**Work request**: Every line in the data below that holds "list" should be found and copied.

**Supplied material**:
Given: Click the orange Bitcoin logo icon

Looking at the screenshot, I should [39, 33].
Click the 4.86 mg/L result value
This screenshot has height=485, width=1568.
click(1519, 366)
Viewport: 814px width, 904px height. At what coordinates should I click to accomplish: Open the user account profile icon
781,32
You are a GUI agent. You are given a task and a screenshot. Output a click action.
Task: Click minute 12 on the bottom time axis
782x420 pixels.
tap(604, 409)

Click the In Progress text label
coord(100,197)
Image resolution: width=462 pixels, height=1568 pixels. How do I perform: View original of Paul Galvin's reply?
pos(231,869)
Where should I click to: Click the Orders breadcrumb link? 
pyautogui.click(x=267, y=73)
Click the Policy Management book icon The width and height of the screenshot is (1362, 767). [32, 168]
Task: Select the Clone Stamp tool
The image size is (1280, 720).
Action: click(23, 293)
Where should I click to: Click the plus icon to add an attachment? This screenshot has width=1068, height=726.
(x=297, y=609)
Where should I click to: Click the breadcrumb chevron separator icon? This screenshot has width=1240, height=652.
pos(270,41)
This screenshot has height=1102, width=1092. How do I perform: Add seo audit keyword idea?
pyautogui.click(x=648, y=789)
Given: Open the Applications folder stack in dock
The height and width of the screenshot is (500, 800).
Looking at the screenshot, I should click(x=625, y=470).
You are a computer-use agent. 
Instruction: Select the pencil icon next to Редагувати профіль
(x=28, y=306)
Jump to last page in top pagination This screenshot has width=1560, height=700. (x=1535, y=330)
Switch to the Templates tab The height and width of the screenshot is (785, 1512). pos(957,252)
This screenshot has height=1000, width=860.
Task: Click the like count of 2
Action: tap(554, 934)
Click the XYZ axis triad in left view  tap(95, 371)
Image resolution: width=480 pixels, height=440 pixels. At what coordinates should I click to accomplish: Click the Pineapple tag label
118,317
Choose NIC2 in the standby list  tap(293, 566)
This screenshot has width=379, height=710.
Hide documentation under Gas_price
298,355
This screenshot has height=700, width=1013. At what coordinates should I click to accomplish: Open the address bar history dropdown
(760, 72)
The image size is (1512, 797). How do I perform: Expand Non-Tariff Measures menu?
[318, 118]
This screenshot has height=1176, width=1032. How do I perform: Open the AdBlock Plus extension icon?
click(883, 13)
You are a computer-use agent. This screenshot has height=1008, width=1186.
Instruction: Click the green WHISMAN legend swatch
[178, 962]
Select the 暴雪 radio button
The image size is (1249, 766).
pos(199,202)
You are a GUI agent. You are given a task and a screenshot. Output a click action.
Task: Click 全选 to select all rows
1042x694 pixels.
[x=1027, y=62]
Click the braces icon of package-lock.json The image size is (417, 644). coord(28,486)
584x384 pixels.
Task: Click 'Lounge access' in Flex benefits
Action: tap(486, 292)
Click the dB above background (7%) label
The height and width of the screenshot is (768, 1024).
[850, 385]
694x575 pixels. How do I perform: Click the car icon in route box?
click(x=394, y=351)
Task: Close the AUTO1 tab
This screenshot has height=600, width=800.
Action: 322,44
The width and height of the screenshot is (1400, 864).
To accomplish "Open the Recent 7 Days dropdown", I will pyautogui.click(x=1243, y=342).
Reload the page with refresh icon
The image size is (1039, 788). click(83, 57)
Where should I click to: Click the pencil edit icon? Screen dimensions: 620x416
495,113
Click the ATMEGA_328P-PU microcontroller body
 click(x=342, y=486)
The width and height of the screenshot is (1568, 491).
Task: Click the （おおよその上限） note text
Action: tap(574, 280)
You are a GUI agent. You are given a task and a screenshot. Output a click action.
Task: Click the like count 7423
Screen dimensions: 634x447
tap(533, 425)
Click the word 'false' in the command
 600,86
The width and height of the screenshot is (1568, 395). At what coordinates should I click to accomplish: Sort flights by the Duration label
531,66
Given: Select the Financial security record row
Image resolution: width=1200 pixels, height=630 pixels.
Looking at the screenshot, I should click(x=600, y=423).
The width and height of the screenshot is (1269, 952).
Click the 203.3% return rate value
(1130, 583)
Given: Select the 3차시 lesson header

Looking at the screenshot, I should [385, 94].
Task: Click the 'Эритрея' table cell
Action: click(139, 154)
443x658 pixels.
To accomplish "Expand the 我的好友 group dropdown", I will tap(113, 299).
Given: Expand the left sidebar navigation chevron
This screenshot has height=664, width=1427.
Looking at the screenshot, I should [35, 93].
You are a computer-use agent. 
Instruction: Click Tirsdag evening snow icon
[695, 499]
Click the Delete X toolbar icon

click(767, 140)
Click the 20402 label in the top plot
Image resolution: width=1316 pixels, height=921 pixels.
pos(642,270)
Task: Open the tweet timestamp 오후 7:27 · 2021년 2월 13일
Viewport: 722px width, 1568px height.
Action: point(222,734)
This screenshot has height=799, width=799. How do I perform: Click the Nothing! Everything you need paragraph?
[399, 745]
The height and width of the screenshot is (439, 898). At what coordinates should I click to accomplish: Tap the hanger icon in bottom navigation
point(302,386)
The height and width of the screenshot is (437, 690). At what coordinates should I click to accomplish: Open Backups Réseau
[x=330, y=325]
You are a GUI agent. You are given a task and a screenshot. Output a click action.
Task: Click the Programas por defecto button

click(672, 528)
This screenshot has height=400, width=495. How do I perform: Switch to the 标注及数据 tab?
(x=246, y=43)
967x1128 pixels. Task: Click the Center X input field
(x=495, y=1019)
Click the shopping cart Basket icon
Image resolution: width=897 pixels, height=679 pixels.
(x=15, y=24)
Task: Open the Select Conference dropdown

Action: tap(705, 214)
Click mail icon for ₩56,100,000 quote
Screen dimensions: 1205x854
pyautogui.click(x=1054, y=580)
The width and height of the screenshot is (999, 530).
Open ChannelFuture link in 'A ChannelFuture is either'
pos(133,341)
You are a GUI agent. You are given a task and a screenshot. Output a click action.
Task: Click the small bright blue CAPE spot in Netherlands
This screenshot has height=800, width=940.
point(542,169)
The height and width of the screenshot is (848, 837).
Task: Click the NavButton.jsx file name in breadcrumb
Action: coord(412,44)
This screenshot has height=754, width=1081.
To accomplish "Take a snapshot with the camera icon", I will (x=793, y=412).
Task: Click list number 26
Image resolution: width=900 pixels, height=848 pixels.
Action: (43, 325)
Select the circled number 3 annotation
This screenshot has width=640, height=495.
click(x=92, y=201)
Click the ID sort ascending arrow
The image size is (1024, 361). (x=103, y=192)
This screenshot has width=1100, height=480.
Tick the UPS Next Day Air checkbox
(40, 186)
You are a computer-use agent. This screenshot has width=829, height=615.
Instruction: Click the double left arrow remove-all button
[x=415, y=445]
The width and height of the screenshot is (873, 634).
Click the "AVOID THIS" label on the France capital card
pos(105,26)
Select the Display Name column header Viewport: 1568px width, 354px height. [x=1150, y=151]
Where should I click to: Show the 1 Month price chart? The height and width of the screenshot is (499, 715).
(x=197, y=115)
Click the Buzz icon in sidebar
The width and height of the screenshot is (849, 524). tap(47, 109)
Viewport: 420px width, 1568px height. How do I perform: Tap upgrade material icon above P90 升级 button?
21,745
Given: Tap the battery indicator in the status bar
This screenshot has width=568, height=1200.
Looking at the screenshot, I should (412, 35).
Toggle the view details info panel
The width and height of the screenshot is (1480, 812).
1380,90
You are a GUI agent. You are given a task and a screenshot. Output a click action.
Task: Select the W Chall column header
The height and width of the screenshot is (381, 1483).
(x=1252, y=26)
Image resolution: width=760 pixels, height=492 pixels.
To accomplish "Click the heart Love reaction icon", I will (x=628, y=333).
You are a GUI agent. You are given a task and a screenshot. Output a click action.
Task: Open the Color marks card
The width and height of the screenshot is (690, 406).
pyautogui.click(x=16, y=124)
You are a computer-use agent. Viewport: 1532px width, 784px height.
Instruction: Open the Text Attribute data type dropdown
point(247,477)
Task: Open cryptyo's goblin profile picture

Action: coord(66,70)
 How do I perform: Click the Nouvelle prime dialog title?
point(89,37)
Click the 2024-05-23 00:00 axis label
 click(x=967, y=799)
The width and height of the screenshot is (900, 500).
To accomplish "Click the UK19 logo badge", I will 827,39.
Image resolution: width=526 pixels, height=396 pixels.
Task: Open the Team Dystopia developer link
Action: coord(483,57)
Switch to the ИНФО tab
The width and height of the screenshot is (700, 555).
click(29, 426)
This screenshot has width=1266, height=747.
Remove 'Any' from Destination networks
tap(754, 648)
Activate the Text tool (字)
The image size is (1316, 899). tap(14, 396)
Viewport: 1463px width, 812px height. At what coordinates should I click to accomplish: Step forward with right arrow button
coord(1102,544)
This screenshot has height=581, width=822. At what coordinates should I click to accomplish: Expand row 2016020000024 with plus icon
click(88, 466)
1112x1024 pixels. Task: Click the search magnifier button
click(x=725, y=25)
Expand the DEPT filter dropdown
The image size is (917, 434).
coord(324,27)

**Response**:
Choose NIC2 in the standby list  tap(293, 566)
Task: Click list number 26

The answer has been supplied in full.